La grandeur de la plupart des derniers films de Tarantino résidait dans l’incroyable croyance qu’il affichait dans le cinéma. Dans l’étourdissante farandole de Kill Bill, son plus beau film, Tarantino revisitait tous les genres avec un plaisir ludique totalement communicatif. Dans Inglorious Basterds et Django Unchained, il montrait que la foi dans un Art pouvait lui permettre de contrecarrer les erreurs de l’Histoire et de venger les victimes de tout temps (les Juifs prenant leur revanche contre les nazis dans le premier cas, les Noirs contre les esclavagistes dans le second). La « naïveté » du discours était sublimée par l’inscription dans les conventions du genre et un humour souvent ravageur.
Avec Les Huit salopards, il est arrivé à Tarantino la pire chose que l’on pouvait imaginer : il se prend désormais très au sérieux. Du coup, il étire sur 2h45 (c’est interminable !) un petit scénario de série B qui aurait facilement pu être réduit à une durée traditionnelle de 1h30 et se contente de faire tourner à vide son petit système : on reconnaîtra dans la soudaine « descente » au sous-sol ou dans les longues scènes de discussion à l’auberge des réminiscences dévitalisées de certains passages d’Inglorious bastards.

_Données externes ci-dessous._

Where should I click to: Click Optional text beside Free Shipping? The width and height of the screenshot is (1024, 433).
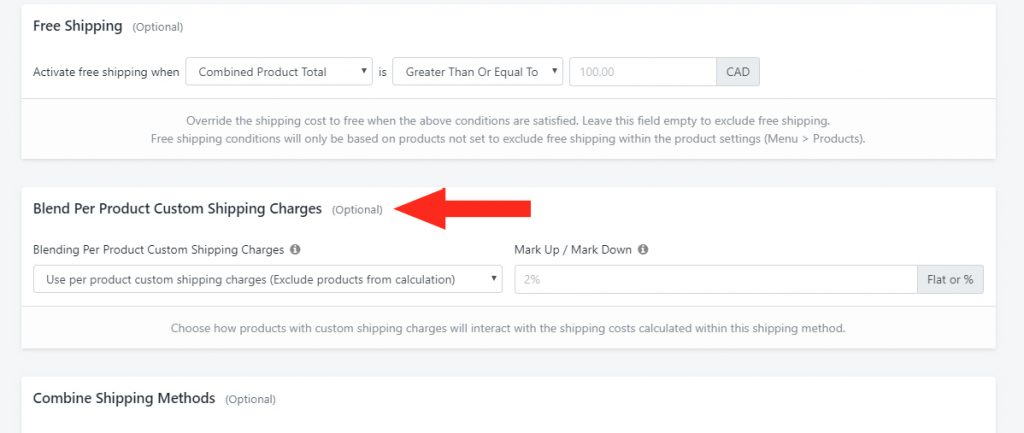click(157, 27)
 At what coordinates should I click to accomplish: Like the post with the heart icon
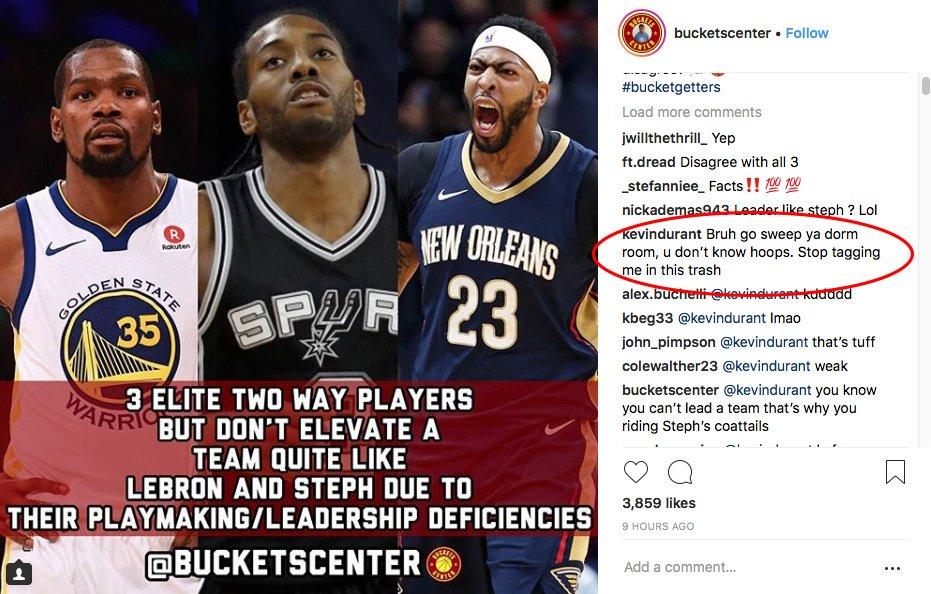point(635,472)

Cet esprit de sérieux se retrouve ensuite dans le discours. Outre certains propos absurdes sur le cinéma de John Ford (où Tarantino ferait bien d’aller prendre quelques leçons de nuances et de complexité lorsqu’il s’agit de sonder l’âme humaine) et son engagement (par ailleurs fort louable) pour la cause noire, le cinéaste joue ici la carte de la métaphore grandiloquente en enfermant ses personnages dans un simili huis-clos (Sfar qui s’émerveille de voir un film où toute l’action se déroule dans une seule pièce – ce qui n’est d’ailleurs pas vrai – devrait revoir Douze hommes en colère ou Le Limier) qui lui permet de rejouer la violence « originelle » des États-Unis : celle opposant les nordistes aux « ploucs » sudistes racistes. Avec un courage inouï qui n’a d’égal que celui des braves Français se découvrant résistants en 1945 voire en 1946, Tarantino ose dénoncer en 2015 l’esclavage et le racisme. Le vieux monde en tremble encore sur ses fondements !
Plus sérieusement, cette volonté de plaquer à tout prix un sous-texte « politique » au film le rend extrêmement pesant et plutôt ennuyeux. Les personnages n’existent plus que comme de vulgaires pantins voués à illustrer une thèse et l’on assiste au massacre général sans le moindre sentiment pour l’un ou l’autre. Et si, au bout du compte, le cinéaste semble délaisser le pur plaisir (graphique) de la vengeance au profit de la justice, on se dit que Tarantino n’arrive pas au petit orteil du sublime L’Homme qui tua Liberty Valance de… John Ford.
Alors bien sûr, Les Huit salopards n’est pas complètement nul et je veux bien admettre que du point de vue de la mise en scène, Tarantino n’a pas totalement perdu la main. Mais ces quelques éclats ne parviennent pas, malheureusement, à effacer l’extrême déception procurée par ce film.
Espérons qu’il ne s’agisse que d’un faux pas et que le cinéaste se remette rapidement en selle…
Les Huit salopards (2015) de Quentin Tarantino avec Samuel L. Jackson, Kurt Russell, Jennifer Jason Leigh, Tim Roth, Channing Tatum, Michael Madsen, Bruce Dern.